Karol G and the reggaeton that has (finally) become the stuff of women

The Colombian singer’s record is the first all-Spanish-language album to reach number one in the United States. Changing times, changing texts and a changing gender have to do with it. From Bad Bunny on down

Karol G’s new album debuted at number one on the US chart. It wouldn’t be news except that it’s the first all-Spanish-language, sung by a woman, debuting at the top of the Billboard 200. A similar thing happened in 1995 to Selena’s posthumous album, Dreaming of You. But that was a Spanish record with some English bits, it’s not worth it.

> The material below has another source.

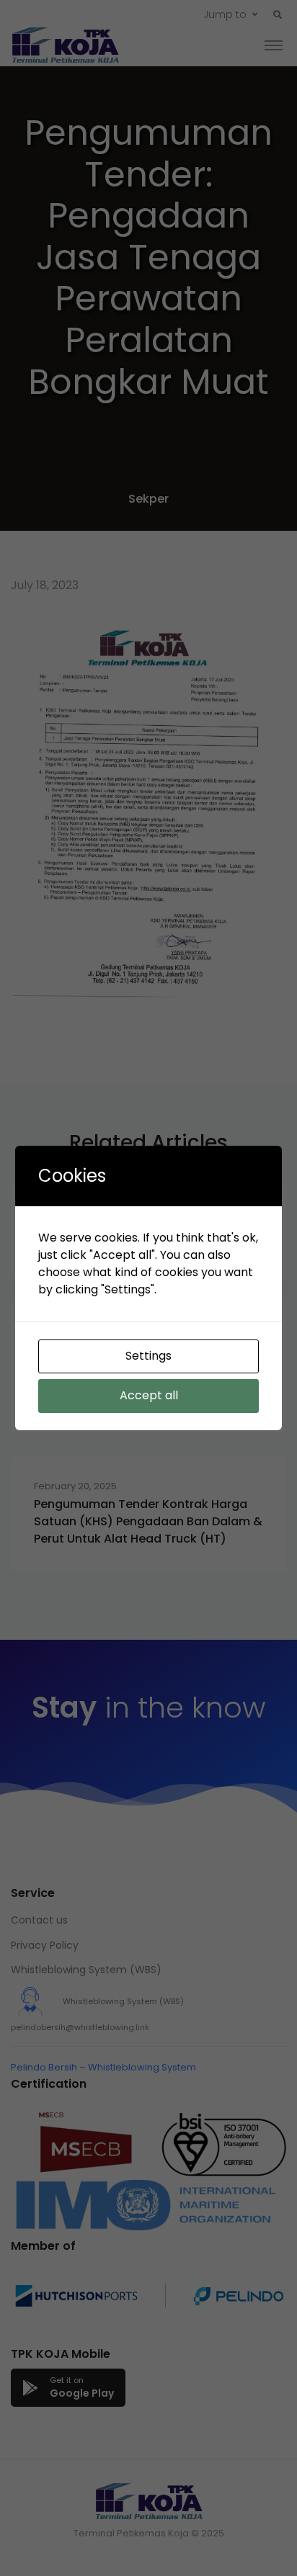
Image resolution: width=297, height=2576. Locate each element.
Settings (148, 1355)
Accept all (149, 1395)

Karol G, on the other hand, has succeeded in the enterprise with a completely Spanish album but above all reggaeton and, if you think about it, reggaeton is a bit like Silvio Berlusconi: nobody seems to ever like it but you can find it everywhere (Silvio was the prime minister who held the position the longest: 3339 days).

Just like some of Silvio Nazionale’s releases, the genre has always been considered a bit trashy, especially outside the Spanish-speaking countries and, I would add, especially in Italy. Like it or not anyway, and thanks to the various gasoline And despatchin recent years the genre has had an incredible growth, I guess even those who are not exactly awake will have noticed it. Despacito it was the first video to exceed four and a half billion views on YouTube, now it has double that, remaining the most viewed video on the platform for a long time. Today the primacy belongs to Baby Shark Dance (are you sure reggaeton still makes you so disgusted?).

Looking at the present, however, the most interesting thing about reggaeton today, and by today we mean since it has been a real money machine and no longer, as originally, the music of those who narrate life in the neighborhoods, is that things have changed/are changing . On the one hand, the criticisms of the lyrics remain firm, considered misogynistic and discriminatory (one of the last cases caused him to unleash the song Perra, by J Balvin feat Dominican rapper Tokischa. Do you think that the piece was subject to examination in the Senate of Colombia, where the vice president and chancellor of the Republic Marta Lucía Ramirez denounced the video of the song to be racist and misogynistic. The digital representation of black men and women transformed into dogs is involved, but above all a small parenthesis of the video in which J Balvin leads two black girls on a leash: the singer apologized and removed the video from YouTube).

On the other hand, however, alongside cases like these, there is a wave made up of artists like Bad Bunny who, in addition to launching telephones, was among the forerunners of a new Latin world, made up of men who are not more machi, who are capable of apologizing, who are sensitive (the neoperreo deserves a separate discussion, a sub-genre we talked about here). In short, reggaeton is increasingly pervaded by feelings. And above all, it seems that reggaeton is becoming a woman.

What happened with Karol G’s record is historic news for the charts. But in addition to her there are also Anitta, Natti Natasha, Becky G. All names you know if you hang around the American charts (but also zumba lessons). What time? How women managed to carve out their space in a gender that couldn’t be more masculine (could it?): «It was a bit difficult to accept that women too had a point of view when it came to sex, power, society, to express themselves in a very raw way,” said Natti Natasha about the delay in female representation in reggaeton. “Women are now able to come to the table and be the directors of their own image,” said Michelle Habell-Pallán, professor of gender, women’s and sexuality studies at the University of Washington in an article that appeared on USA Today: «Women have always wanted to represent themselves on their own terms, but there was always a producer, a label, a manager, a father who limited them».

Now that things have changed a bit, the women of reggaeton are getting their piece. Karol G’s debut at number one in the US was anticipated by the success of Provence, single from 2022 with such a mesmerizing melody that it ended up in all the charts of last year’s best songs, even in those of the sites that you would never have guessed would include a Latin song in the year-end recap. In the video, shot in Lanzarote, a group of women enjoy themselves by the ocean, their worries swept away by a summer storm.

But what is most striking about Karol’s record is that sense of melancholy you feel hovering over all the tracks. «Bad Bunny did for the Latin genre what Drake did in rap: he was the first man to put feelings into it, to show the human side», a colleague told me the other day, quoting a sentence I can’t remember who. Karol G, with this record, continued the work. We also hear it in TQGwhich stands for Te Quedo Grande. An ode to letting go of anger, in which Karol G and Shakira support each other after their respective love affairs have ended badly. We would also have to explore the phenomenon of her Shakira, who more than 45 years and twenty years after her first worldwide hits has returned to being the most listened to Latin artist on streaming platforms. The song by Casio and Twingo clearly has something to do with it, but it is a territory on which a lot has already been written.

Mañana Sera Bonito, says Karol G in the title of his new album: tomorrow will be beautiful. Surely the bank account will be, but let’s also hope for the new day, why not. In the track that opens the disc, Mientras Me Curo del Corathere is a sample of Don’t Worry Be Happy by Bobby McFerrin. Which is kind of the mood of the whole album. Break down prejudice and give it a listen.